Cross-Site Request Forgery (CSRF)

Cross-Site Request Forgery (CSRF or XSRF) is an attack that forces an end user to execute unwanted actions on a web application in which they're currently authenticated. CSRF attacks specifically target state-changing requests, not theft of data, since the attacker has no way to see the response to the forged request. A successful CSRF attack can force the user to perform state-changing requests like transferring funds, changing their email address, or purchasing an item. The attack works by leveraging the trust that a web application has in a user's browser. If a user is logged into `mybank.com`, and an attacker tricks them into visiting a malicious website, that website can contain hidden code (e.g., in an image tag) that sends a request to `mybank.com`. Since the user is already authenticated with `mybank.com`, their browser will automatically include their session cookie with the request.
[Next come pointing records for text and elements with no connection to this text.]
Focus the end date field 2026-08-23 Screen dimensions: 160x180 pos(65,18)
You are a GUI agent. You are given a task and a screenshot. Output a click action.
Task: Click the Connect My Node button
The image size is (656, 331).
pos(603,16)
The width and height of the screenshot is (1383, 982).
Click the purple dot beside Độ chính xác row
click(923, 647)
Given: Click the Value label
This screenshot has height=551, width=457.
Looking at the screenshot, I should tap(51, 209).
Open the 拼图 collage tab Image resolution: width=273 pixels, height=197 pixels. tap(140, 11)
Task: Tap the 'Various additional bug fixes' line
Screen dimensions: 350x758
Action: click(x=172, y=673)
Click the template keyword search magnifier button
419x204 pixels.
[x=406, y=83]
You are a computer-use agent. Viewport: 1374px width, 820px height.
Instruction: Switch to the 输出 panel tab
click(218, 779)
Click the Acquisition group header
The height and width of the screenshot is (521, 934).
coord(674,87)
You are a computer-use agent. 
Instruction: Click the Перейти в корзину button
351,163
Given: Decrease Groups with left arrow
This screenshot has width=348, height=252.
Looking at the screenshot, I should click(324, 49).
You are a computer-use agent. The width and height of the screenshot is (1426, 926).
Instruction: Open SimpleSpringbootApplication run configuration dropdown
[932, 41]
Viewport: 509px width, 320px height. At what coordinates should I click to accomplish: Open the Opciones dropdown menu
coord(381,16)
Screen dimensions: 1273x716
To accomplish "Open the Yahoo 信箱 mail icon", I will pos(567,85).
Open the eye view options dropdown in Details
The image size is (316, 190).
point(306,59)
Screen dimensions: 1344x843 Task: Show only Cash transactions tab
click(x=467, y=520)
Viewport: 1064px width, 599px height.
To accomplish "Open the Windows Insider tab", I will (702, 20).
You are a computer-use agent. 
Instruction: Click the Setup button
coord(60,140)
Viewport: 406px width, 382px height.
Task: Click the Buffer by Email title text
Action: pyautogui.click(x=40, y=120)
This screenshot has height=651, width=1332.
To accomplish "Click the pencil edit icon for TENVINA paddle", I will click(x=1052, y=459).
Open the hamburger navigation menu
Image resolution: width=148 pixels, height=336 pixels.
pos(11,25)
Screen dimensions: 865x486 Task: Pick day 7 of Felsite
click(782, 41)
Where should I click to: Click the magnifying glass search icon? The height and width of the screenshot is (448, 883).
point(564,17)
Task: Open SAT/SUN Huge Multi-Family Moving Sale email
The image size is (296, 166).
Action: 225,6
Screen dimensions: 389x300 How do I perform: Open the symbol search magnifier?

From the bank's perspective, this appears to be a legitimate request from the authenticated user, so it will process the request, for example, to transfer money. The victim would have no knowledge of this happening in the background. The most common and robust method to prevent CSRF is the Synchronyzer Token Pattern. When a user visits a page with a form, the server generates a unique, random, unpredictable token and includes it as a hidden field in the form. When the user submits the form, this token is sent back to the server. The server then validates that the token received matches the one it generated for that user's session. Since the attacker's malicious site cannot know the value of this secret token, any forged request it sends will be missing the valid token and will be rejected by the server.